Originally posted 12/19/2012
I’ve written about this topic a number of times, but I continue to receive emails from people on buprenorphine who describe inadequate pain control following surgery. I have prepared a document for my own patients to provide to surgeons, dentists, and ER staff to be used in the case of injury or surgery. A copy of that document can be found below, or can be downloaded here.
As with any of my comments, the information below must be used in consultation with your OWN buprenorphine-certified physician. Feel free to use my comments as a starting point for discussions about upcoming surgery or dental work. But do NOT use the information to treat yourself, for example using medication or substances that were not prescribed for you. Taking opioid agonists while treated with buprenorphine requires careful consideration, as the risks of opioid use include respiratory and cardiac arrest (i.e. death).
Re: Surgery in Patients on Buprenorphine
Buprenorphine is a partial opioid agonist that is used for several indications. In low doses—less than 1 mg—buprenorphine is used to treat pain (e.g. Butrans transdermal buprenorphine). In higher doses i.e. 4 – 24 mg per day, buprenorphine is used as a long-term treatment for opioid dependence and less often for pain management. At those higher doses, Buprenorphine has a unique ‘ceiling effect’ that reduces cravings and prevents dose escalation. Patients taking higher dose of buprenorphine, trade name Suboxone or Subutex, become tolerant to the effects of opioids, and require special consideration during surgical procedures or when treated for painful medical conditions.

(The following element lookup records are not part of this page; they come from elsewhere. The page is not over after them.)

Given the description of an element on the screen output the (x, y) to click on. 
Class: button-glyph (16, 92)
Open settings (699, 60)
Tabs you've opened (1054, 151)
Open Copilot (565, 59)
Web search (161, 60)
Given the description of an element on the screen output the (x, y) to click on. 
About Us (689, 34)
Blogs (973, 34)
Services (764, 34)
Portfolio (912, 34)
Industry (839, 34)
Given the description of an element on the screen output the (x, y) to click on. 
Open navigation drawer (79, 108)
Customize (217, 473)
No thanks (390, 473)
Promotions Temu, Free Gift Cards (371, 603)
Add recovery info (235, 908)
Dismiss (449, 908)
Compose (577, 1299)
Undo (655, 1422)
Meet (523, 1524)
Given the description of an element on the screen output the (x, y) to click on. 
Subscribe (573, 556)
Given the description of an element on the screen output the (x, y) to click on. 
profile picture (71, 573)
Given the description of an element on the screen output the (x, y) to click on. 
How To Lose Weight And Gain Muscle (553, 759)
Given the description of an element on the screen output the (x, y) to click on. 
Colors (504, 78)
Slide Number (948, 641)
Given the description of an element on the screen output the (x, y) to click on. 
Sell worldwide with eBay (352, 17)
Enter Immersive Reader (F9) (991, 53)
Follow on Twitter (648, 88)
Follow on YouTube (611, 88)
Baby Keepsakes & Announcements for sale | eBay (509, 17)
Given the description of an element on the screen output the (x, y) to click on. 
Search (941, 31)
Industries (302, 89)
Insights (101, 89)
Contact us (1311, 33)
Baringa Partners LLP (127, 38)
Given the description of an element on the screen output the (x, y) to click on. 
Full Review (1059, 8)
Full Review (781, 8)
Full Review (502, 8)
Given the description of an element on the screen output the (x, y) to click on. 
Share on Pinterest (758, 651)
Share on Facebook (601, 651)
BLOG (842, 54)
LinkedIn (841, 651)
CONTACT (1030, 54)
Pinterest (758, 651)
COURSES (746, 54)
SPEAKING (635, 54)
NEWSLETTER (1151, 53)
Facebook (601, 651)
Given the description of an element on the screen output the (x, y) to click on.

There are two hurdles to providing effective analgesia for patients taking buprenorphine: 1. the high opioid tolerance of these individuals, and 2. the opioid-blocking actions of buprenorphine. The first can be overcome by using a sufficient dose of opioid agonist, on the order of 60 mg per day of oxycodone-equivalents or more. The second can be handled by either stopping the buprenorphine a couple weeks before agonists are required—something that most patients on the medication find very difficult to do—or by reducing the dose of buprenorphine to 4-8 mg per day, starting the day before surgery and continuing through the post-op period. Given the long half-life of buprenorphine, it is difficult to know exactly how much remains in the body after ‘holding’ the medication. That fact, along with the difficulty patients have in stopping the medication, leads some physicians to use the latter approach- i.e. to continue 4 mg of buprenorphine per day throughout the postoperative period. People taking 4-8 mg of daily buprenorphine report that opioid agonists relieve pain if taken in sufficient dosage, but the subjective experience is different, in that there is no feeling of euphoria.
- Patients on daily maintenance doses of buprenorphine do NOT receive surgical analgesia from the medication, as they are completely tolerant to the mu-opioid effects of buprenorphine.
- The naloxone in Suboxone does not reach the bloodstream in significant amounts, and has no relevance to the issue of post-operative pain and Suboxone/buprenorphine.
- Sudden discontinuation of high dose buprenorphine/Suboxone results in opioid withdrawal symptoms within 24-48 hours, similar to the discontinuation of methadone 40 mg/day.
- Normal amounts of opioid pain medication are NOT sufficient for treating pain in people on buprenorphine maintenance.
- Opioid agonists will NOT cause withdrawal in people taking buprenorphine. Initiating buprenorphine WILL cause withdrawal in someone tolerant to opioid agonists, unless the person is in opioid withdrawal before initiating buprenorphine.
- Non-narcotic pain relievers CAN and should be used for pain whenever possible in people on buprenorphine to reduce need for opioids.